— START —
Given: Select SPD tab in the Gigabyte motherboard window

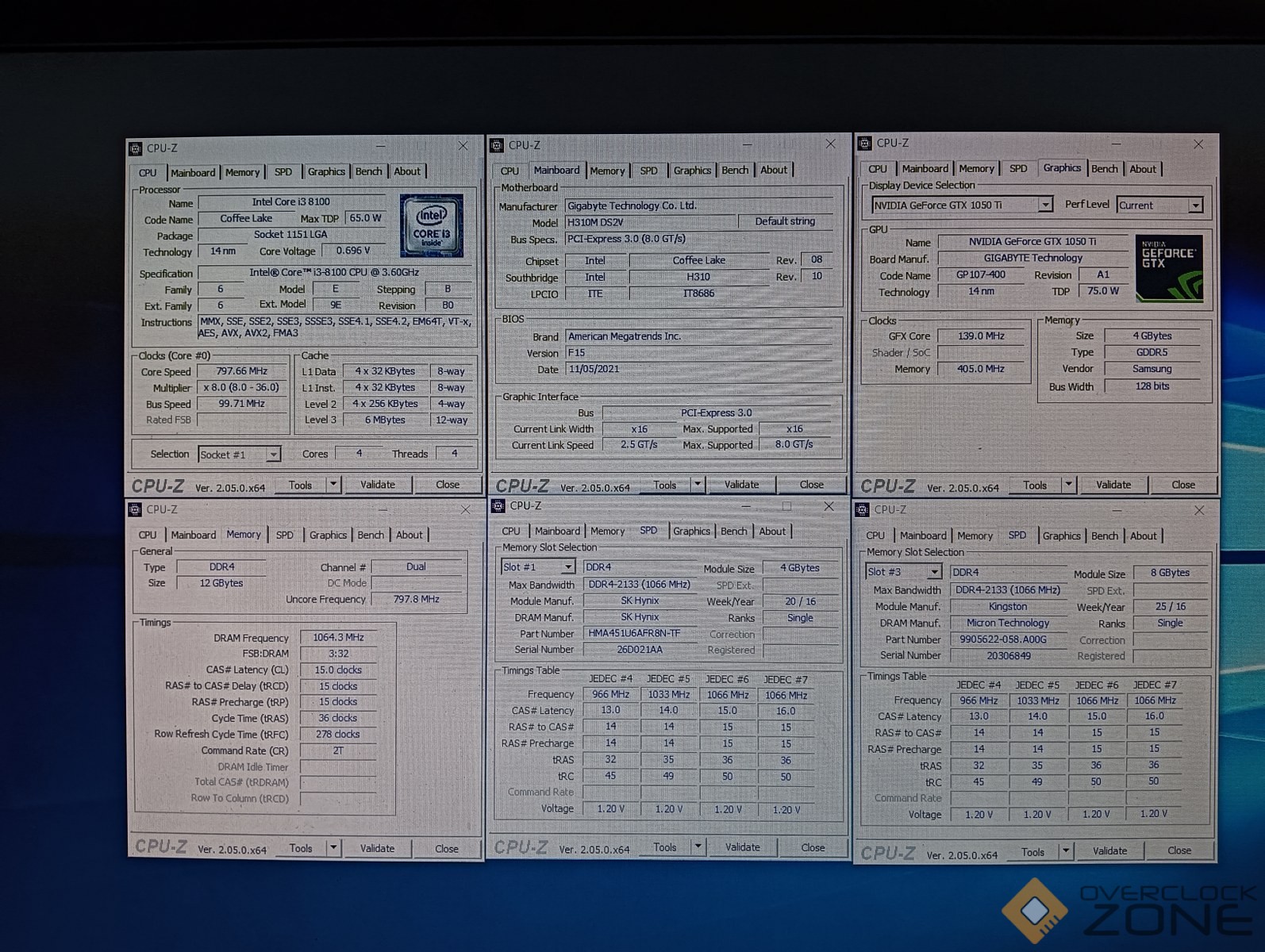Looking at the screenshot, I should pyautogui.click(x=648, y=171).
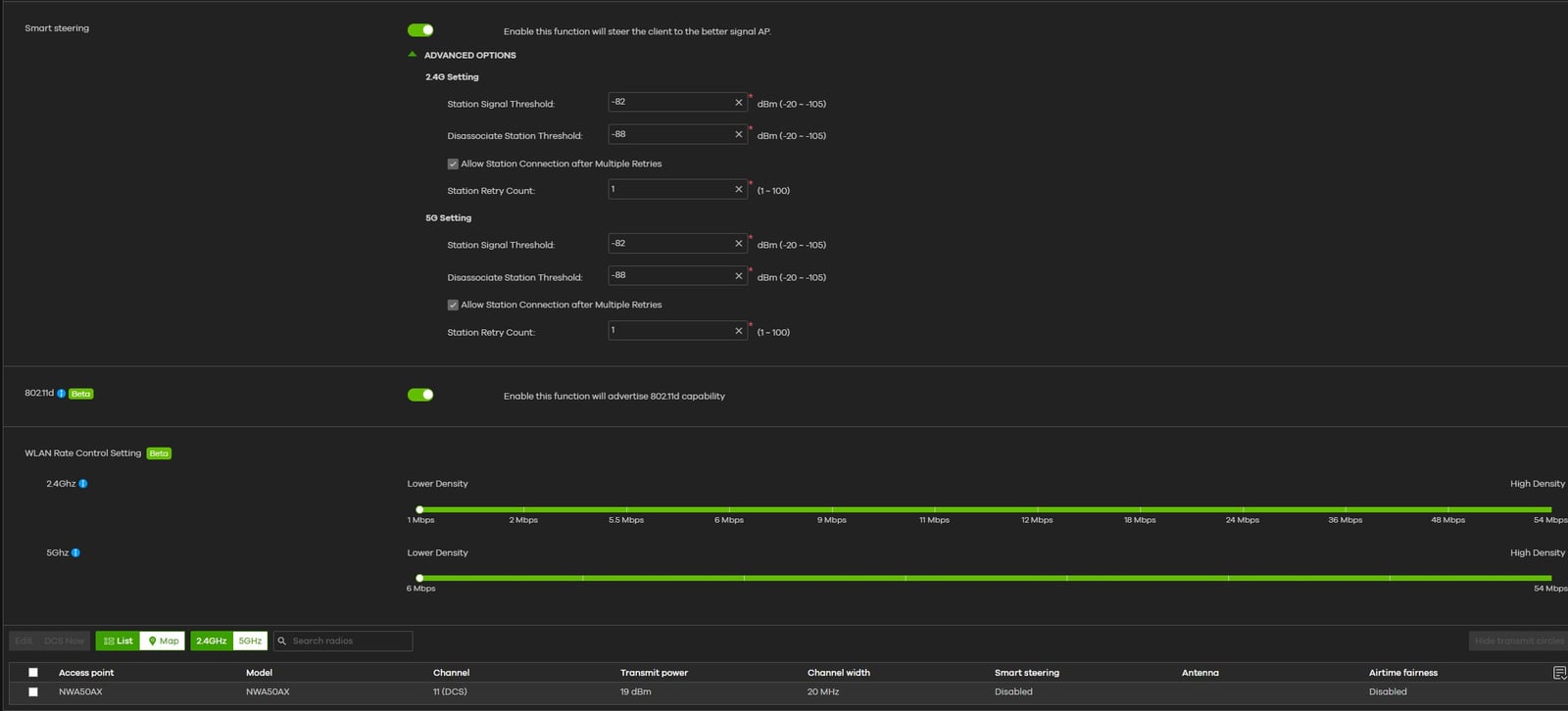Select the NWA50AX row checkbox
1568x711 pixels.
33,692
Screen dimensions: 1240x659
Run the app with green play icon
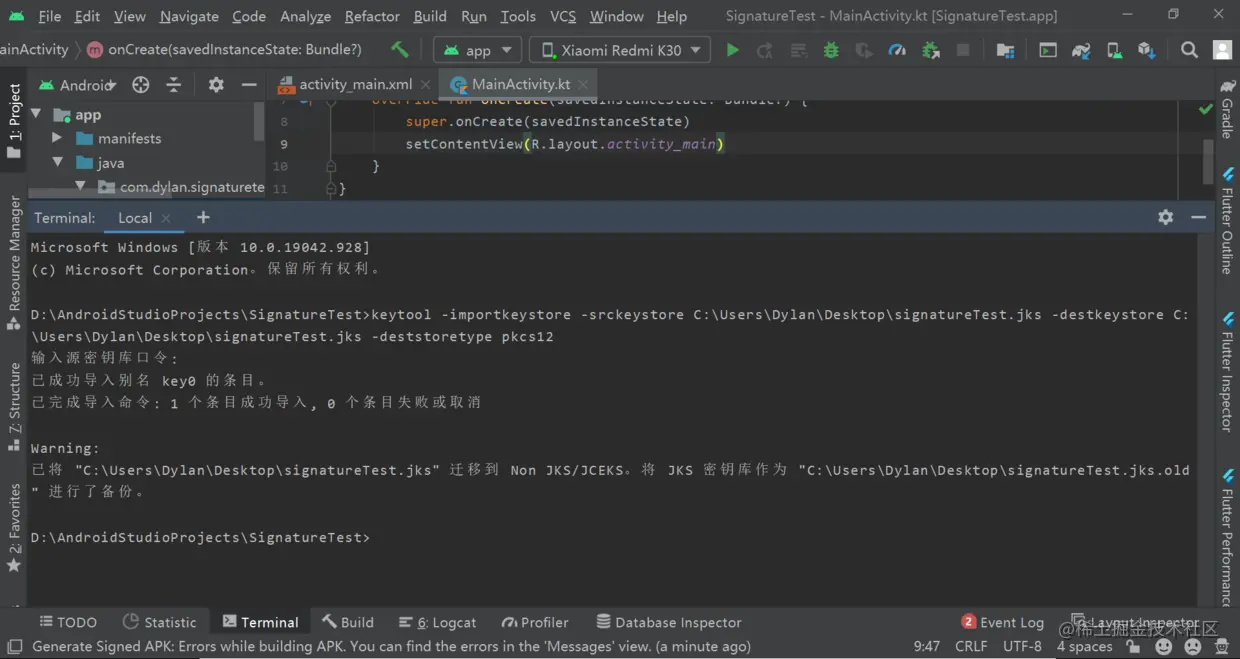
— END —
#### What you will do
Copy the lines above word for word, leaving out the pictures.

#### The result
Given: Select SPD tab in the Gigabyte motherboard window

Looking at the screenshot, I should pyautogui.click(x=648, y=171).
Select the NWA50AX row checkbox
1568x711 pixels.
33,692
Screen dimensions: 1240x659
Run the app with green play icon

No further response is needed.